In [None]:
import pandas as pd
# Load the file layout
layout = pd.read_excel("../Data/mortgage_data/file_layout.xlsx", sheet_name=None)

## Column name extraction from Freddie Mac documentation

In [None]:
# sheet_names = layout.keys()
# Extract column names and data types for both origination and performance datasets
orig_layout = layout['Origination Data File']
perf_layout = layout['Monthly Performance Data File']
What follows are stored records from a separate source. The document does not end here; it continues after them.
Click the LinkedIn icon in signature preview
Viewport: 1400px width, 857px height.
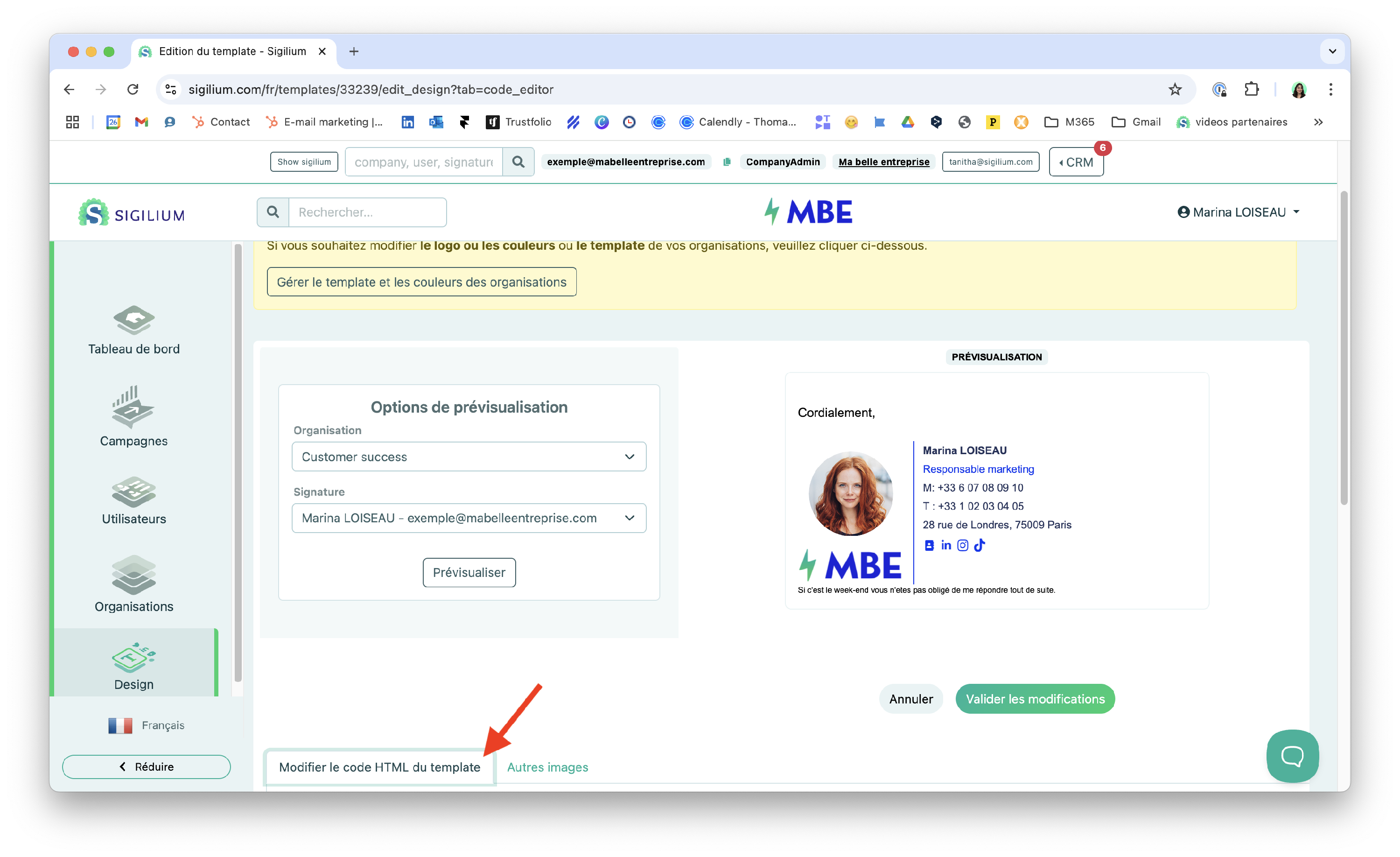(946, 545)
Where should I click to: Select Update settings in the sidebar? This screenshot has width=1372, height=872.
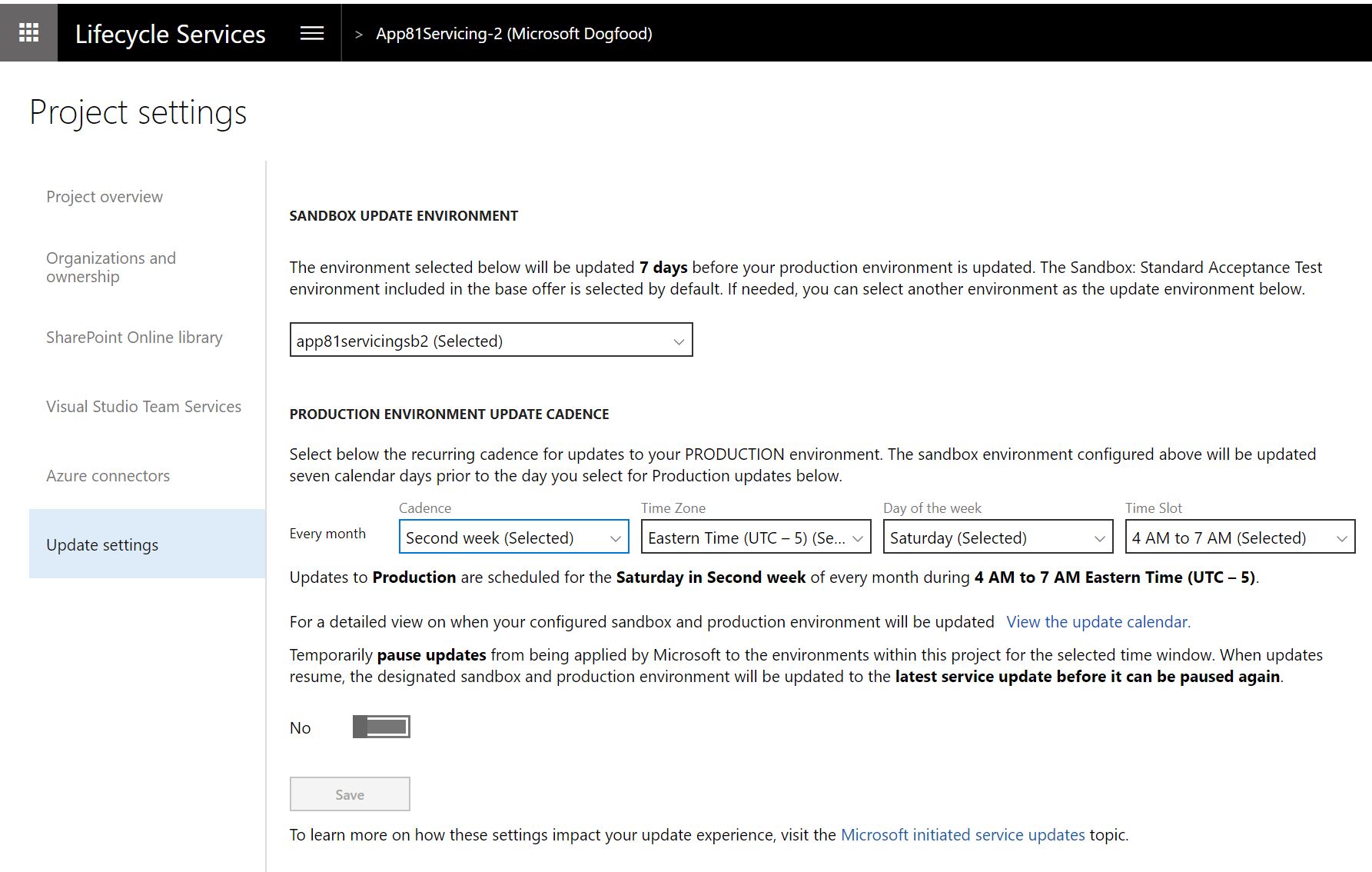point(101,544)
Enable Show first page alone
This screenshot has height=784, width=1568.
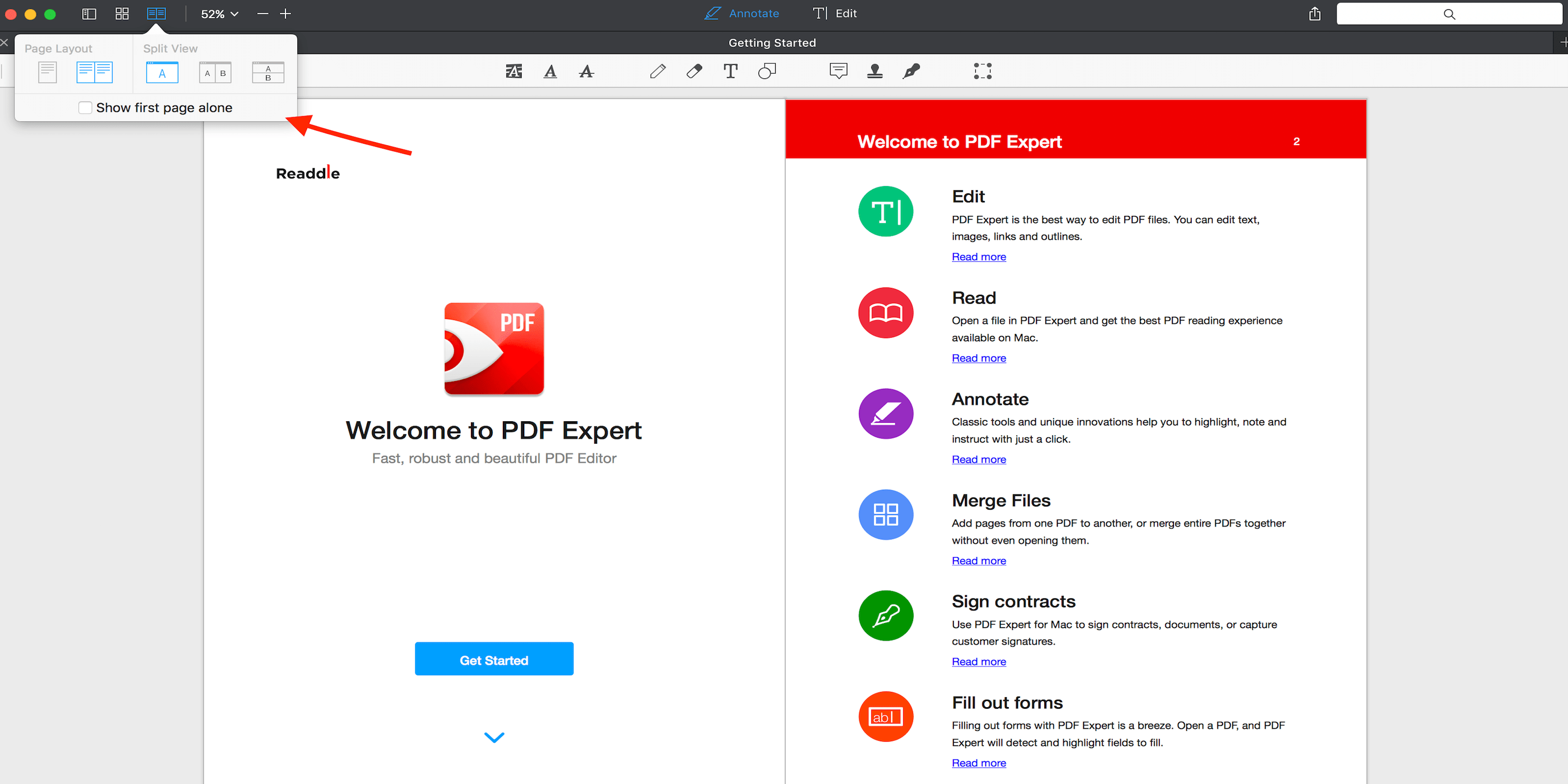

# Extract column names and data types
orig_column_names = orig_layout['ATTRIBUTE NAME'].tolist()
orig_data_types = orig_layout['DATA TYPE & FORMAT'].tolist()
perf_column_names = perf_layout['ATTRIBUTE NAME'].tolist()
perf_data_types = perf_layout['DATA TYPE & FORMAT'].tolist()

## Load data per year

In [None]:
def drop_cols_and_NAN(data, cols_to_drop):
    #first drop all columns that only have NaN values
    data = data.dropna(axis=1, how='all')
    #drop cols_to_drop
    data = data.drop(cols_to_drop, axis=1)
    return data

In [None]:
def drop_no_risk_loans(data, loans_to_drop):
    
    #drop loans_to_drop
    data = data.drop(loans_to_drop, axis=0)
    return data

In [None]:
def load_yearly_data(year, base_dir="../Data/mortgage_data"):
    """
    Load and format the origination and performance datasets for a given year, considering the folder structure.
    
    Parameters:
    - year: The year for which to load the data.
    - base_dir: The base directory where the datasets are stored.
    
    Returns:
    - orig_data: Formatted origination dataset for the given year.
    - perf_data: Formatted performance dataset for the given year.
    """


    # Construct file paths considering the "sample_YYYY" folder structure
    orig_file_path = f"{base_dir}/sample_{year}/sample_orig_{year}.txt"
    perf_file_path = f"{base_dir}/sample_{year}/sample_svcg_{year}.txt"
    
    # Load origination data
    orig_data = pd.read_csv(orig_file_path, sep="|", header=None, names=orig_column_names, low_memory=False)
    # Load performance data
    perf_data = pd.read_csv(perf_file_path, sep="|", header=None, names=perf_column_names, low_memory=False)
    
    perf_cols_drop = []#select columns you want to drop
    orig_cols_drop = []#select columns you want to drop
    orig_data = drop_cols_and_NAN(orig_data, orig_cols_drop)
    perf_data = drop_cols_and_NAN(perf_data, perf_cols_drop)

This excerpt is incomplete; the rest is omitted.